## WORK ORDER
Which lines below contain "Bölgesel"? Pull them out.

## RECORDS PROVIDED
|---|

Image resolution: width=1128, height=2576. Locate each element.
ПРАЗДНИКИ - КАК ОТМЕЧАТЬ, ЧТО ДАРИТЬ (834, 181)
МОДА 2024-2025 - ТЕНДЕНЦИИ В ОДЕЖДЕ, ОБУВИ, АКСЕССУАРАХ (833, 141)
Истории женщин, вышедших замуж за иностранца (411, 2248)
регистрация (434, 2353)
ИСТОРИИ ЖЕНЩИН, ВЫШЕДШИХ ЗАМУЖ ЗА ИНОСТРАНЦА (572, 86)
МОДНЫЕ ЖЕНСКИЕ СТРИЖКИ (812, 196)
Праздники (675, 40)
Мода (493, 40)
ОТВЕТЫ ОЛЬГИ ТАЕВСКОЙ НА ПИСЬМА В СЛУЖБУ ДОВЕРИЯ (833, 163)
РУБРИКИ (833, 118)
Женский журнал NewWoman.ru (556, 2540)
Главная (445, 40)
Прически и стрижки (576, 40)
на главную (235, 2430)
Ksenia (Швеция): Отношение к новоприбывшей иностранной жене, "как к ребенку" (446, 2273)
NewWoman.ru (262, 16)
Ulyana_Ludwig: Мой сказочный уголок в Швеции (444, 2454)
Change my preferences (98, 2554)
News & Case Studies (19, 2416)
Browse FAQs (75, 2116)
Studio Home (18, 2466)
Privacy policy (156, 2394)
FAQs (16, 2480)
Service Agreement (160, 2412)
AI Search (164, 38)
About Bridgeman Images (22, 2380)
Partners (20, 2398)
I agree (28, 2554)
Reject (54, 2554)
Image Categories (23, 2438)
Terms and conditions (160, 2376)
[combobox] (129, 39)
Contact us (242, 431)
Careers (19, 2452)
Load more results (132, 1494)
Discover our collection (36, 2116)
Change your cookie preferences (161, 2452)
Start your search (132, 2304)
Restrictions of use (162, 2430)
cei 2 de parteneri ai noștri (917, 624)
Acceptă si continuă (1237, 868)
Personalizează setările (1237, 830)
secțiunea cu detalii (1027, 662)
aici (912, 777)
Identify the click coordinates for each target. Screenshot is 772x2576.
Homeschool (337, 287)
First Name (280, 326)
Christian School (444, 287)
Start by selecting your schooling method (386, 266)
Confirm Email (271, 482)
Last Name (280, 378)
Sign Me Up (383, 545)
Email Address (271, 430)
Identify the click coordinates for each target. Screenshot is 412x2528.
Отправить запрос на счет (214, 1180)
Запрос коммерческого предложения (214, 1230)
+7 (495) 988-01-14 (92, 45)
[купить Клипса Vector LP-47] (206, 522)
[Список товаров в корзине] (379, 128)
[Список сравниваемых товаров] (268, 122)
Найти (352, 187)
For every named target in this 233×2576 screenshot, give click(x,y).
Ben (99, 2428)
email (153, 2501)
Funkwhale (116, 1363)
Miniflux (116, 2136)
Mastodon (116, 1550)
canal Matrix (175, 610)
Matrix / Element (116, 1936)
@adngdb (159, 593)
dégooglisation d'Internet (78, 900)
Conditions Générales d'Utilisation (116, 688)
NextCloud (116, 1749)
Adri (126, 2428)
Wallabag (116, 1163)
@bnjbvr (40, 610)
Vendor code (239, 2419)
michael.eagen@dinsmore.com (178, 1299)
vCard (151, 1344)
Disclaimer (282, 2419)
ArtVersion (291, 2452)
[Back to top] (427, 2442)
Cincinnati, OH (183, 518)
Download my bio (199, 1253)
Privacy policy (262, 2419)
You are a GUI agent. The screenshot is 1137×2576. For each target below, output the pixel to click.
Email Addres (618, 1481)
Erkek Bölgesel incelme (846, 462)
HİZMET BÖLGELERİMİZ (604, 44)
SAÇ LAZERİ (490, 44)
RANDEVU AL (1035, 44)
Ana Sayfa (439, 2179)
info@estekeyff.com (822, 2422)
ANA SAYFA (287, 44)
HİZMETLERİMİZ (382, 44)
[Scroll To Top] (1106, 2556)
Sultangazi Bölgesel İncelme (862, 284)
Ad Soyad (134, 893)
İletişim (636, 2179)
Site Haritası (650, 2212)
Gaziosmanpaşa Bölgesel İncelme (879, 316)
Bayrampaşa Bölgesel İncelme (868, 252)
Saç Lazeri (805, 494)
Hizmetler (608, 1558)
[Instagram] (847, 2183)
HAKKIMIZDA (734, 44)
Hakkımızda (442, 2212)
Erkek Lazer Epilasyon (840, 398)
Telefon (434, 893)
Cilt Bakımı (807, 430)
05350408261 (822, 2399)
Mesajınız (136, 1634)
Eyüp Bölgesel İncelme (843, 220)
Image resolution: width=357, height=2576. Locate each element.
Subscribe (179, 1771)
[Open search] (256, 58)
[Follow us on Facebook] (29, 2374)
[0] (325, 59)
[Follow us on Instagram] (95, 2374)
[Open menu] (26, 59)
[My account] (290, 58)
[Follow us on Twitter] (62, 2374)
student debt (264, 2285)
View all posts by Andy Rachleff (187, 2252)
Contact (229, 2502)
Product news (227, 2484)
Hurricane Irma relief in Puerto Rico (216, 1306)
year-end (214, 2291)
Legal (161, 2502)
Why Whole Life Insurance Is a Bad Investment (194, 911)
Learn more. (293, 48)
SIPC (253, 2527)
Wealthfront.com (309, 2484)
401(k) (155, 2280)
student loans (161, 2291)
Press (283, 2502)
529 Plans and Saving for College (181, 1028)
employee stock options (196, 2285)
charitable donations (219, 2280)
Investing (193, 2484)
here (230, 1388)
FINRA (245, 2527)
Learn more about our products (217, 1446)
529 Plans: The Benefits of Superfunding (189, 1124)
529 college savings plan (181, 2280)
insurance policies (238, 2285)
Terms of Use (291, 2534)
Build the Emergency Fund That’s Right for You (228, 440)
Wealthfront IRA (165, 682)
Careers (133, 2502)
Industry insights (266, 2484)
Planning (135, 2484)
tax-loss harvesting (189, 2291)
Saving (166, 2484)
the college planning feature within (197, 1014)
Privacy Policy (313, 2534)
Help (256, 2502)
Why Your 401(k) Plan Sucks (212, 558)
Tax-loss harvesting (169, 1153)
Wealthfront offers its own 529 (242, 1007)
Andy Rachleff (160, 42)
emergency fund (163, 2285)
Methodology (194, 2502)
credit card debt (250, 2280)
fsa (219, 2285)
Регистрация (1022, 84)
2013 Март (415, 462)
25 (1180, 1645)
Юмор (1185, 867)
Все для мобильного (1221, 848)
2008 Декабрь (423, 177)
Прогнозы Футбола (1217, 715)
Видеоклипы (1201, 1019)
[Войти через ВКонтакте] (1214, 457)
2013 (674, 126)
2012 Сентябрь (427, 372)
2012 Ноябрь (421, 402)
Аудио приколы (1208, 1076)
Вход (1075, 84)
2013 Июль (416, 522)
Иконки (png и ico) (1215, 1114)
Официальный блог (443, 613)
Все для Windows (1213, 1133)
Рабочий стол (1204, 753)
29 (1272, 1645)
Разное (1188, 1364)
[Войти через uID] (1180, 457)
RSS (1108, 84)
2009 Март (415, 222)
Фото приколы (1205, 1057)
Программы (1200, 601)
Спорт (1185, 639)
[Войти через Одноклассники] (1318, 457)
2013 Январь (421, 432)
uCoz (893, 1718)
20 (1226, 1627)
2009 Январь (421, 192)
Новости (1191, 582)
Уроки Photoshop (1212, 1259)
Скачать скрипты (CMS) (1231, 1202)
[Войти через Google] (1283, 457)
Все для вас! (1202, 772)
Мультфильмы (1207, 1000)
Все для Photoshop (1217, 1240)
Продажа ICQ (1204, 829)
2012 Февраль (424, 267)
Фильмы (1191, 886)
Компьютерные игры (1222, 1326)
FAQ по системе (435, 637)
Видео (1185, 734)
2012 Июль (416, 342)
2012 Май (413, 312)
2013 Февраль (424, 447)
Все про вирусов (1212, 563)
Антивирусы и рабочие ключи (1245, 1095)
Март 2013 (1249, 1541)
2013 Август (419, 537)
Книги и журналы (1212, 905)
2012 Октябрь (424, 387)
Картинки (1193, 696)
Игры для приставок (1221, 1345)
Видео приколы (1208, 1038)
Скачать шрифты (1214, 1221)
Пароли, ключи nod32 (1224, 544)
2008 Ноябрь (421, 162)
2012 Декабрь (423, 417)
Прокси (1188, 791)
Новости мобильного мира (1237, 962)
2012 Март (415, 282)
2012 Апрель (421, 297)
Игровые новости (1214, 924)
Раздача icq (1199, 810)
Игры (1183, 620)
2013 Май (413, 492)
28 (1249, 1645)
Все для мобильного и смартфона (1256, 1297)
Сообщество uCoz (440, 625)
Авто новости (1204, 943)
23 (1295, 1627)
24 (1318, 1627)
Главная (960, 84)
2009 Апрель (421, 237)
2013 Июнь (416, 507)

|---|

## OUTPUT BELOW
Erkek Bölgesel incelme (846, 462)
Sultangazi Bölgesel İncelme (862, 284)
Gaziosmanpaşa Bölgesel İncelme (879, 316)
Bayrampaşa Bölgesel İncelme (868, 252)
Eyüp Bölgesel İncelme (843, 220)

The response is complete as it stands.